━━━━━ The input ━━━━━

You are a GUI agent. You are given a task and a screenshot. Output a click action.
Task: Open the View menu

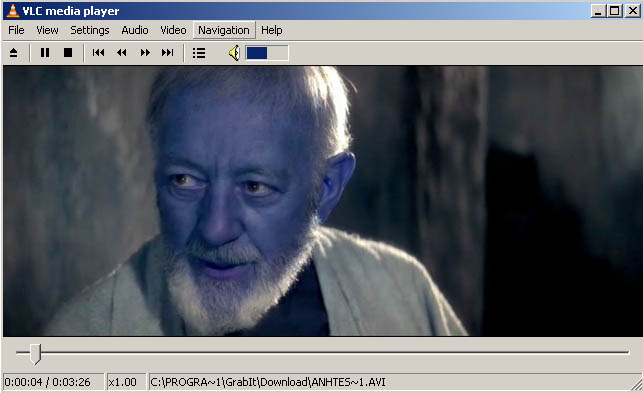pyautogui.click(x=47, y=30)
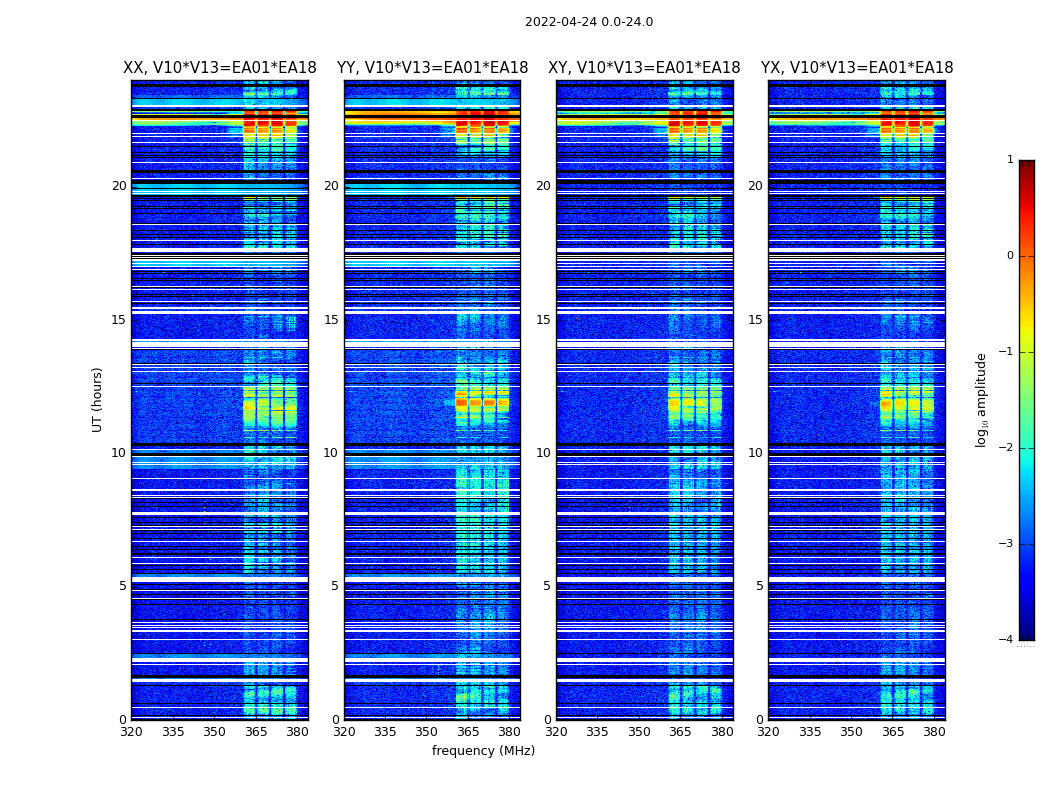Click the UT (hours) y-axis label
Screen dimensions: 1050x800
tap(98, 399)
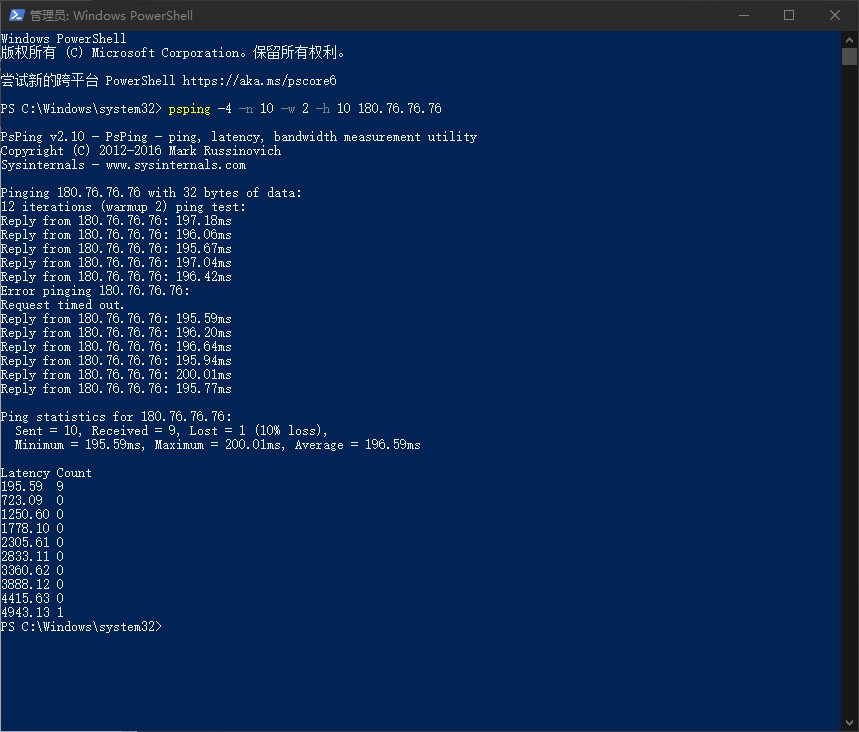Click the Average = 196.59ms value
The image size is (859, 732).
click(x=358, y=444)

━━━━━
━━━━━ The input ━━━━━

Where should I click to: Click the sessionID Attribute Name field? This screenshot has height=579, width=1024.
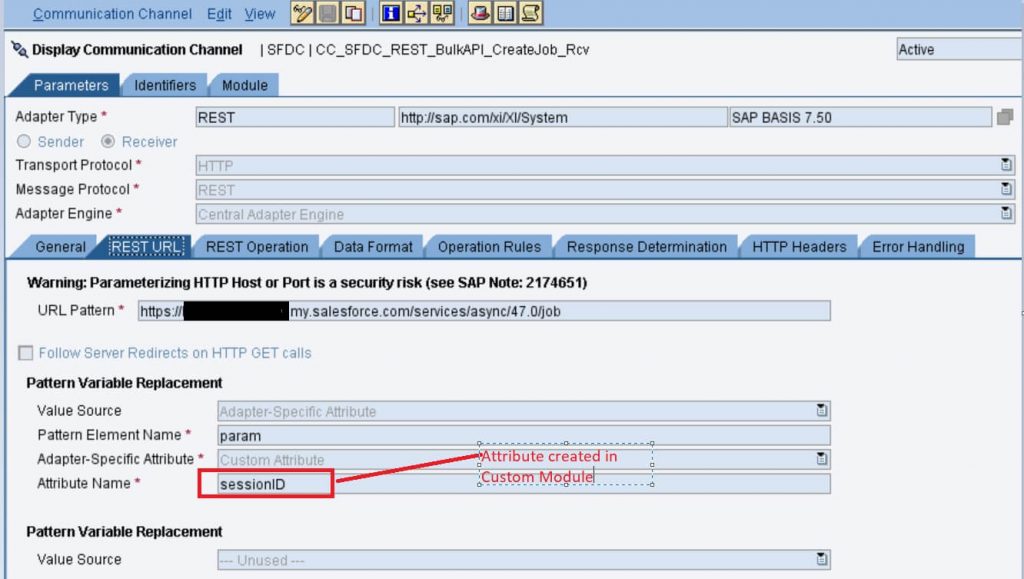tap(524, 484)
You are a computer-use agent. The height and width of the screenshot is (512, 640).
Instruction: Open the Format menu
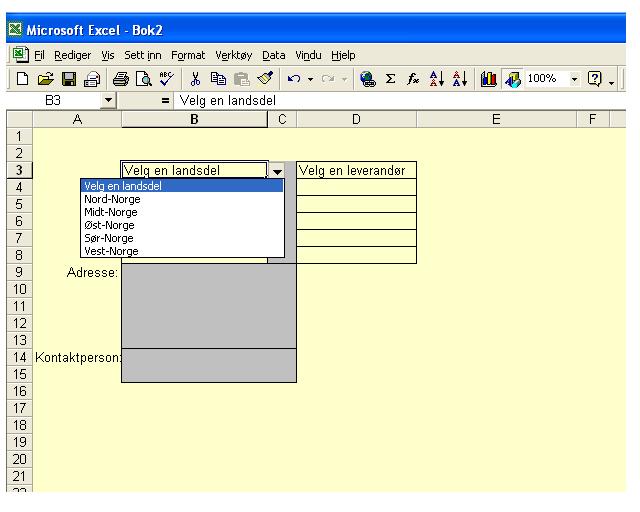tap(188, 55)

━━━━━
━━━━━ The input ━━━━━

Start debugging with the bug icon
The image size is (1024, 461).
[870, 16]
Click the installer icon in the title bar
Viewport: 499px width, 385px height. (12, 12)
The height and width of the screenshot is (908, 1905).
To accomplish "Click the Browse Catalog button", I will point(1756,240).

━━━━━

▸ **Aim of the exercise**: What is the number of lines in the records that contain "agent"? Give that number only.

▸ **Final answer**: 2